4.2 Multi-BSP Engine Design

As explained, the engine is a generic recursive procedure that traverses the tree that representing a specific hardware architecture. The path followed by the engine defines the strategy to perform the data partition, the thread expansion, and thread reduction. In the proposed implementation, a preorder traversal algorithm is applied, but this is just a decision to take advantage of a simple strategy. The traversal algorithm can be customized to follow different paths in the tree.

The engine uses the same hardware autodiscovering process applied in Multi-BSP-Disc-Bench to generate a Multi-BSPTree. Once having that information, the engine processes the tree in a recursive way, where each recursion level is mapped with a level of the Multi-BSP computation model.

A pseudocode of the Multi-BSP engine definition is presented in Algorithm 3. The engine has two input parameters: i) the current tree node representing a Multi-BSP component and ii) the data to work with. All the information needed for thread affinity is already available in the current Multi-BSP component. This data structure has pointers to its subcomponents (t.sons) and each son has the right indexes work with.

Each thread has a unique identification p ∈ [0 . . . n − 1], where n is the number of threads obtained using the function bsp_nprocs. The thread identification p is determined by calling bsp pid (lines 3 and 4 in Algorithm 3).

After that, the partition function is applied on the current data, using as parameters the values of p and n (line 5). Before processing the tree, a barrier synchronization (using the bsp_synch() function) is needed to guarantee that the private piece of data is available in each one of the destination threads (line 6). Then, the recursion starts processing nodes in the tree.

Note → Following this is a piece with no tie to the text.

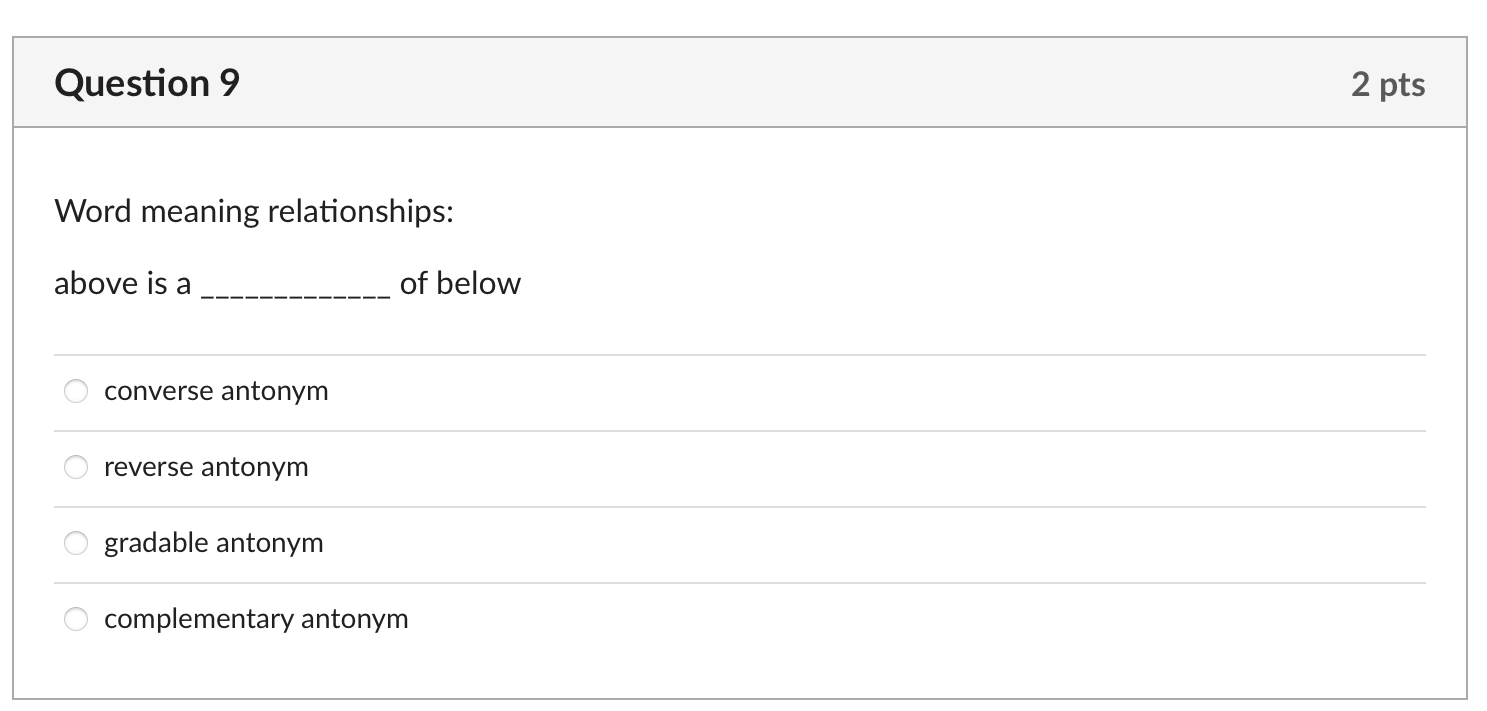Click the "complementary antonym" answer label text
This screenshot has height=711, width=1487.
(256, 619)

01: bsp_set_pin(t.sons){ Affinity using sons components }

02: bsp_begin() { Spawn threads }

03: n ← bsp_nprocs() { Amount of threads in the current level }

04: p ← bsp_pid() { thread id / component number at level n }

05: dpi ← partition(|d|, p, n) { Data for thread p and level i }

06: bsp_synch() { Sync to guarantee all threads have their partitions }

07: if n > 1 then { is not a leaf component / it has sons }

08: foreach tson, i in t.sons do

09: vr[i] ← mbspEngine(dpi, tson) { recursion down over sons}

10: end for

11: bsp synch() { Waiting to receive the result of every son }

12: if master then

13: r ← reduce(vr) { The master of the level executes reduce}

14: end if

15: else

16: r ← work(dij) { The leaf thread executes work function }

17: end if

18: bsp_synch() { Wait for master to have r or sons running work}

19: return r

Algorithm 3 Multi-BSP Engine

Data processing in those components that are not leaf nodes is described by the code within lines 7–16. A recursive call of the engine is performed (lines 8–10), using as parameters the current data partition and the tree node for each subcomponent. Each call returns a result, which is stored in the vector vr. A synchronization is needed to guarantee that all results are stored in vr (line 11). Then, the invoking thread (i.e., the master thread) reduces the values, applying the reduce function over vector vr (lines 12–14). Finally, the actions to execute when the recursion reaches the leaf nodes of Multi-BSPTree is shown in lines 15–17, where the function work is executed to compute the partial results.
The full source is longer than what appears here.